From: "Dr. David Alan Gilbert" <dgilbert@redhat.com>
To: Stefan Hajnoczi <stefanha@redhat.com>
Cc: vromanso@redhat.com, Daniel Walsh <dwalsh@redhat.com>,
qemu-devel@nongnu.org, rmohr@redhat.com, virtio-fs@redhat.com,
mpatel@redhat.com, vgoyal@redhat.com
Subject: Re: [PATCH v2 2/3] virtiofsd: add container-friendly -o sandbox=chroot option
Date: Fri, 7 Aug 2020 16:36:28 +0100 [thread overview]
Message-ID: <20200807153628.GG2780@work-vm> (raw)
In-Reply-To: <20200727190223.422280-3-stefanha@redhat.com>
* Stefan Hajnoczi (stefanha@redhat.com) wrote:
> virtiofsd cannot run in a container because CAP_SYS_ADMIN is required to
> create namespaces.
>
> Introduce a weaker sandbox mode that is sufficient in container
> environments because the container runtime already sets up namespaces.
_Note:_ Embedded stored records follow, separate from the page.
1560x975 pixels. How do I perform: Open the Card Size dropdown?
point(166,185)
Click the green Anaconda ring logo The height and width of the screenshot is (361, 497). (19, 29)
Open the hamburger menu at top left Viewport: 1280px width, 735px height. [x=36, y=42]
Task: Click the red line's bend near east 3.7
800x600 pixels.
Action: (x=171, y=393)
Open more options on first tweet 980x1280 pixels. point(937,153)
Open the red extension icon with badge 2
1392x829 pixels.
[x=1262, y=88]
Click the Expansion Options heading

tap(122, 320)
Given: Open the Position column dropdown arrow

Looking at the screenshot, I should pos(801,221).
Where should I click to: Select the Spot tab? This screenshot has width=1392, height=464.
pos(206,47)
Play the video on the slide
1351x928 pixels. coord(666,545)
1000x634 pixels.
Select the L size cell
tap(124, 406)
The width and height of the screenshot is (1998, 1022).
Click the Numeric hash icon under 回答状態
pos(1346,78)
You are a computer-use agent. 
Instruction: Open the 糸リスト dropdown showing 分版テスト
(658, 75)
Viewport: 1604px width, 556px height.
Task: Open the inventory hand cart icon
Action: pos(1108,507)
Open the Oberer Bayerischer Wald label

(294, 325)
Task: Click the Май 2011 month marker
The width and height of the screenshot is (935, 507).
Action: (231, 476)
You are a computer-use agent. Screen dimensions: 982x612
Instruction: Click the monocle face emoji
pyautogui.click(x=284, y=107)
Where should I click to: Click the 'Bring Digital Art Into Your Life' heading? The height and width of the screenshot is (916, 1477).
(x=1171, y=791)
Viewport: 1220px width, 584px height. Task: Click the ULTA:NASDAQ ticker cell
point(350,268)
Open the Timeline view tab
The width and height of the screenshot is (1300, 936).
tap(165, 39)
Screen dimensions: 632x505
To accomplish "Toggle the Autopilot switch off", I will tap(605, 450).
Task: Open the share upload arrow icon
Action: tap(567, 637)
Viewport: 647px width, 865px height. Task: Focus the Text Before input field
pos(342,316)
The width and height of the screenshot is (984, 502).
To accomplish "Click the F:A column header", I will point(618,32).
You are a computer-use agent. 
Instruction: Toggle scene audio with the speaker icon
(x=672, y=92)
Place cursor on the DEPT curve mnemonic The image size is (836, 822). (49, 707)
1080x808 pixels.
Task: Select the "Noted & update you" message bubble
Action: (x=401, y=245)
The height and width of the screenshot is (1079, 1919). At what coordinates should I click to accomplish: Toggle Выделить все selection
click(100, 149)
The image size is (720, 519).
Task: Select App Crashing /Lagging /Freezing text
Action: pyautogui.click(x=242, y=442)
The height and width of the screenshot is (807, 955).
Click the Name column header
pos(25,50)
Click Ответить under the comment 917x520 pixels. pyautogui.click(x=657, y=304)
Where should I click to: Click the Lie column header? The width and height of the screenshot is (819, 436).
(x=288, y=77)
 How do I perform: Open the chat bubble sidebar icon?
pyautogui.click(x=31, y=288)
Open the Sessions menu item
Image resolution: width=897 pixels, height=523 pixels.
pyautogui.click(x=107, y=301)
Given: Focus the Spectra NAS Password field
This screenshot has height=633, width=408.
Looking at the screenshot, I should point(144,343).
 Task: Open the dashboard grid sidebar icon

> Use chroot to restrict path traversal to the shared directory.
>
> virtiofsd loses the following:
>
> 1. Mount namespace. The process chroots to the shared directory but
> leaves the mounts in place. Seccomp rejects mount(2)/umount(2)
> syscalls.
>
> 2. Pid namespace. This should be fine because virtiofsd is the only
> process running in the container.
>
> 3. Network namespace. This should be fine because seccomp already
> rejects the connect(2) syscall, but an additional layer of security
> is lost. Container runtime-specific network security policies can be
> used drop network traffic (except for the vhost-user UNIX domain
> socket).
>
> Signed-off-by: Stefan Hajnoczi <stefanha@redhat.com>
Is there anyone with a bit more FS semantics expertise who could check
this; I already surprised myself a few times reading about chroot
escapes, so I'd appreciate a 2nd pair of eyes.
Dave
> ---
> tools/virtiofsd/helper.c | 8 +++++
> tools/virtiofsd/passthrough_ll.c | 57 ++++++++++++++++++++++++++++++--
> docs/tools/virtiofsd.rst | 32 ++++++++++++++----
> 3 files changed, 88 insertions(+), 9 deletions(-)
>
> diff --git a/tools/virtiofsd/helper.c b/tools/virtiofsd/helper.c
> index 3105b6c23a..91dcb23664 100644
> --- a/tools/virtiofsd/helper.c
> +++ b/tools/virtiofsd/helper.c
> @@ -168,6 +168,14 @@ void fuse_cmdline_help(void)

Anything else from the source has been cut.